▶ **Requirement**
Repeat the lines below exactly as written, please, from the line with "Click the Sony brand icon" to the line with "Given: Toggle the thumbnails panel closed", both lines included, and no others.
-=-=-=-=-
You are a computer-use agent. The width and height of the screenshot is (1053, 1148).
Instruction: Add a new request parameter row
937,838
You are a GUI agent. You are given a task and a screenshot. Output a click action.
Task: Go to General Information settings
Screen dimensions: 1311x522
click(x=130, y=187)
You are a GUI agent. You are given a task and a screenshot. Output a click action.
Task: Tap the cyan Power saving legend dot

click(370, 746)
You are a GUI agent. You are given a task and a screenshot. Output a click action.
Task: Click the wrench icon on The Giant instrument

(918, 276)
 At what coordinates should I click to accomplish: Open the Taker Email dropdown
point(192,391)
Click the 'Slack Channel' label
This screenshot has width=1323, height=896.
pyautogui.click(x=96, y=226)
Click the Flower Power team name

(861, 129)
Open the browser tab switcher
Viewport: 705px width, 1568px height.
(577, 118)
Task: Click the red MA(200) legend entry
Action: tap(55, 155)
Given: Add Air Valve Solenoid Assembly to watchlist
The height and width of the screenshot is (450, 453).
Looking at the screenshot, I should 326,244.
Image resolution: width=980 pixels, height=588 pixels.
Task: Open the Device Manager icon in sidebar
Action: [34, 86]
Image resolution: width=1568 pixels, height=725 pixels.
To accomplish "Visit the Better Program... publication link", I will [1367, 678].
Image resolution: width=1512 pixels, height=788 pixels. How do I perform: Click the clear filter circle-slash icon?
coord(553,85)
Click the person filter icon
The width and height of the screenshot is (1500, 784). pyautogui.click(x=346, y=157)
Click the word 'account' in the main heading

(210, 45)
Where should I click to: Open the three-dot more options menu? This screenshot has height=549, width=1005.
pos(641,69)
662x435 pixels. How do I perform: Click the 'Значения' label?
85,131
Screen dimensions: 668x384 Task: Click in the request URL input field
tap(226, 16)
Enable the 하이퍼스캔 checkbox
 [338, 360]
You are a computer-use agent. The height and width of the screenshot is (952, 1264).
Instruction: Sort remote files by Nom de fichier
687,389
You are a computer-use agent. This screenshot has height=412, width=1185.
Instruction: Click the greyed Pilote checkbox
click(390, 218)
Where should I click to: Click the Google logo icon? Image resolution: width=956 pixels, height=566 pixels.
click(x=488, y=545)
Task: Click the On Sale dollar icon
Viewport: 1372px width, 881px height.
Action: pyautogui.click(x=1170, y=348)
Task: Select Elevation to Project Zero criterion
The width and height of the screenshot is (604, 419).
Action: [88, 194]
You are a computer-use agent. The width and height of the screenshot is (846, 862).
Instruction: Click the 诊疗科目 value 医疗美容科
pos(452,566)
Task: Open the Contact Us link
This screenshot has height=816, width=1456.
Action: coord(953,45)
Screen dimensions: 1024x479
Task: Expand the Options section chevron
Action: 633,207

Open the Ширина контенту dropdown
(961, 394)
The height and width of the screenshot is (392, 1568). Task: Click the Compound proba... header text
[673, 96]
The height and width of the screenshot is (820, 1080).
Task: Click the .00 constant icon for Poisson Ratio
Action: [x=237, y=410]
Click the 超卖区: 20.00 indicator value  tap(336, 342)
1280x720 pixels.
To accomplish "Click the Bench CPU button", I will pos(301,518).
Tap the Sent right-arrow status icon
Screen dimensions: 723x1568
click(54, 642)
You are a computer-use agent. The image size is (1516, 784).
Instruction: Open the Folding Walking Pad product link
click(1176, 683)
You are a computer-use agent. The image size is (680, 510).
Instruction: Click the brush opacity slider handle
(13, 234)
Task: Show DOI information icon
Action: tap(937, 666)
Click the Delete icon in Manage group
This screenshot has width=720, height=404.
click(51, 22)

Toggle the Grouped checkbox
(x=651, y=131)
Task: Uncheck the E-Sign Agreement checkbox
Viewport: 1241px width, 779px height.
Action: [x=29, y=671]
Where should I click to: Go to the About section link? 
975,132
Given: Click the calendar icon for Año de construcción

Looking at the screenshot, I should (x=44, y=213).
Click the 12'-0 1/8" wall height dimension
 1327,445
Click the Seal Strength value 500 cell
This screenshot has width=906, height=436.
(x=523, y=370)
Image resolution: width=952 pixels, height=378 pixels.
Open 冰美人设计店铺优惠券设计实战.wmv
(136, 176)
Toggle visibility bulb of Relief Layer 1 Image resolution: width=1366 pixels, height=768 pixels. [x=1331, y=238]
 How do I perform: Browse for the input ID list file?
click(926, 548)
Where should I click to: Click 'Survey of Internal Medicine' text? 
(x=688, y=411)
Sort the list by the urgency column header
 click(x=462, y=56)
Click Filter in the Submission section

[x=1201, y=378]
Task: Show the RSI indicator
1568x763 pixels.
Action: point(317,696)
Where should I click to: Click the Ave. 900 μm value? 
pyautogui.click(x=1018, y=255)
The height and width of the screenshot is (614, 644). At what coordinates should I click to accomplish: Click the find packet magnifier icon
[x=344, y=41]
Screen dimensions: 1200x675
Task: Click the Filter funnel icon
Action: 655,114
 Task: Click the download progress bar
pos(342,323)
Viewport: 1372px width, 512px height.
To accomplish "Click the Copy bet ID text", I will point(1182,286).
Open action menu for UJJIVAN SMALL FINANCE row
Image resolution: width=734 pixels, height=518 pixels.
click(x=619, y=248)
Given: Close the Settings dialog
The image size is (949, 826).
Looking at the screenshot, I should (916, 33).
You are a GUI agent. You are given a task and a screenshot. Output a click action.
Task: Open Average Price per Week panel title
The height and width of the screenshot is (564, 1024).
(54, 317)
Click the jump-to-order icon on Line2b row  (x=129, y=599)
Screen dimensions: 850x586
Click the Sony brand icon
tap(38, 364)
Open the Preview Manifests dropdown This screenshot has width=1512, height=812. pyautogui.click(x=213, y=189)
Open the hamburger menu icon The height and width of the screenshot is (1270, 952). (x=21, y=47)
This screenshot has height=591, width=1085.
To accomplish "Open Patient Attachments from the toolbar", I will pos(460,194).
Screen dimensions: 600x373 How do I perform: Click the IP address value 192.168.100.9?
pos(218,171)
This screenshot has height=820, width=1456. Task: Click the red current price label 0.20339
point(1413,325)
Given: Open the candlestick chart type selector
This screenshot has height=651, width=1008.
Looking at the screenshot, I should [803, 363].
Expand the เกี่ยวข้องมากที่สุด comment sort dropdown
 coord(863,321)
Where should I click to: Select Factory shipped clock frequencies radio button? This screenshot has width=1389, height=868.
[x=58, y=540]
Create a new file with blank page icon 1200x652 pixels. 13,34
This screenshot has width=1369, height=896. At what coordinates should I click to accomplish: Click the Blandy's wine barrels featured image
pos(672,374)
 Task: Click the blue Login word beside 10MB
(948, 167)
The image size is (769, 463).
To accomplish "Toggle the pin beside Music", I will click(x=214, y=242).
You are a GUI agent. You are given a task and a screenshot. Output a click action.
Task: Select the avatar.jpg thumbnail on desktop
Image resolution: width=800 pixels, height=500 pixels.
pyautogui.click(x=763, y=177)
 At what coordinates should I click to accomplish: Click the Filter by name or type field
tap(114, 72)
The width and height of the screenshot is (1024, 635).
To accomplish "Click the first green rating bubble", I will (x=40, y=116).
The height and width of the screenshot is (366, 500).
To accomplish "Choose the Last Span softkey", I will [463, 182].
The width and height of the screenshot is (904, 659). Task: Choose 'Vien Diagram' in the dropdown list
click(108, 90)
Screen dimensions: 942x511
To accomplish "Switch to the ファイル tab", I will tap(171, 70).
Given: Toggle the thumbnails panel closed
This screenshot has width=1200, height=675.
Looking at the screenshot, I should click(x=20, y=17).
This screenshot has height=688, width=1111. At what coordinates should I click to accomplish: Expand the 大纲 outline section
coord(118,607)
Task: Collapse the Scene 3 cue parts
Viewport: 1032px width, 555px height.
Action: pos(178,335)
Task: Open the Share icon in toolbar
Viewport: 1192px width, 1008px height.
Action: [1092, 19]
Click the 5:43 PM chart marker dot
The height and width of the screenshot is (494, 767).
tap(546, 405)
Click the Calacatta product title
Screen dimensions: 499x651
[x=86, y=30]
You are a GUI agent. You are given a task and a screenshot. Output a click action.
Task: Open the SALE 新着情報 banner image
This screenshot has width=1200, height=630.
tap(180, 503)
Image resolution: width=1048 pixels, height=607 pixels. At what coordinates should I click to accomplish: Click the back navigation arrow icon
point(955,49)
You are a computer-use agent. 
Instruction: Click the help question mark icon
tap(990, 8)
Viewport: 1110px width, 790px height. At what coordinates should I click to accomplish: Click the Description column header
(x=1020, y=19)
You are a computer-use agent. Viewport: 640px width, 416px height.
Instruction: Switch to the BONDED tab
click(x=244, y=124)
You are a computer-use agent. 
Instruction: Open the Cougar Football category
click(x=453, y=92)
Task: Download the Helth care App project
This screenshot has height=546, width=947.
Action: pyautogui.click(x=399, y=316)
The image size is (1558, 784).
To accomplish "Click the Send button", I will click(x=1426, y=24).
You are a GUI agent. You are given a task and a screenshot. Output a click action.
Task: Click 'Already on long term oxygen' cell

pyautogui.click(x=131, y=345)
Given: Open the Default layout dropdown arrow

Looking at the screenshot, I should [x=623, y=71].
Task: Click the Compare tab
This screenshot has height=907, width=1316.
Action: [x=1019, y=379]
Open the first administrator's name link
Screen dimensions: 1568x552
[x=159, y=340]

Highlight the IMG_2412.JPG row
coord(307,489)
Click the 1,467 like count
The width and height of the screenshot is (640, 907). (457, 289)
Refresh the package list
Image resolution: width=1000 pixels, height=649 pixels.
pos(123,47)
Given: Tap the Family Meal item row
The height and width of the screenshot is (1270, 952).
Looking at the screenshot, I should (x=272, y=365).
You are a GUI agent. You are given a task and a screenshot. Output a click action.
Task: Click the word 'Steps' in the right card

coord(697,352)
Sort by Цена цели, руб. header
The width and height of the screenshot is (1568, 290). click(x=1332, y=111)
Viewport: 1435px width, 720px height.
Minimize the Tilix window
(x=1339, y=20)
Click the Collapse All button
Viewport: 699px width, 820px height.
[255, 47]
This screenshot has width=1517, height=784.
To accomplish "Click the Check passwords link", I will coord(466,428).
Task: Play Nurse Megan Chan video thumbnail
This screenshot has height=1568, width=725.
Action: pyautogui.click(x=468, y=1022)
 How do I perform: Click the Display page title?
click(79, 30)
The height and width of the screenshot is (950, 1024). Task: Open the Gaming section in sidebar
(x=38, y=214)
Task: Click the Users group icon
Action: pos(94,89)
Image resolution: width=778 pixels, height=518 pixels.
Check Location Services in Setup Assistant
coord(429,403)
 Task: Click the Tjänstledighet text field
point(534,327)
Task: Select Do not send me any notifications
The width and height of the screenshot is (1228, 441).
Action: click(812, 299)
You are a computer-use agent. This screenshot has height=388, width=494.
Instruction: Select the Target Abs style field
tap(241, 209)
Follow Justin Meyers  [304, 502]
-=-=-=-=-
▶ **Task result**
Click the Sony brand icon
tap(38, 364)
Open the Preview Manifests dropdown This screenshot has width=1512, height=812. pyautogui.click(x=213, y=189)
Open the hamburger menu icon The height and width of the screenshot is (1270, 952). (x=21, y=47)
This screenshot has height=591, width=1085.
To accomplish "Open Patient Attachments from the toolbar", I will pos(460,194).
Screen dimensions: 600x373 How do I perform: Click the IP address value 192.168.100.9?
pos(218,171)
This screenshot has height=820, width=1456. Task: Click the red current price label 0.20339
point(1413,325)
Given: Open the candlestick chart type selector
This screenshot has height=651, width=1008.
Looking at the screenshot, I should [803, 363].
Expand the เกี่ยวข้องมากที่สุด comment sort dropdown
 coord(863,321)
Where should I click to: Select Factory shipped clock frequencies radio button? This screenshot has width=1389, height=868.
[x=58, y=540]
Create a new file with blank page icon 1200x652 pixels. 13,34
This screenshot has width=1369, height=896. At what coordinates should I click to accomplish: Click the Blandy's wine barrels featured image
pos(672,374)
 Task: Click the blue Login word beside 10MB
(948, 167)
The image size is (769, 463).
To accomplish "Toggle the pin beside Music", I will click(x=214, y=242).
You are a GUI agent. You are given a task and a screenshot. Output a click action.
Task: Select the avatar.jpg thumbnail on desktop
Image resolution: width=800 pixels, height=500 pixels.
pyautogui.click(x=763, y=177)
 At what coordinates should I click to accomplish: Click the Filter by name or type field
tap(114, 72)
The width and height of the screenshot is (1024, 635).
To accomplish "Click the first green rating bubble", I will (x=40, y=116).
The height and width of the screenshot is (366, 500).
To accomplish "Choose the Last Span softkey", I will [463, 182].
The width and height of the screenshot is (904, 659). Task: Choose 'Vien Diagram' in the dropdown list
click(108, 90)
Screen dimensions: 942x511
To accomplish "Switch to the ファイル tab", I will tap(171, 70).
Given: Toggle the thumbnails panel closed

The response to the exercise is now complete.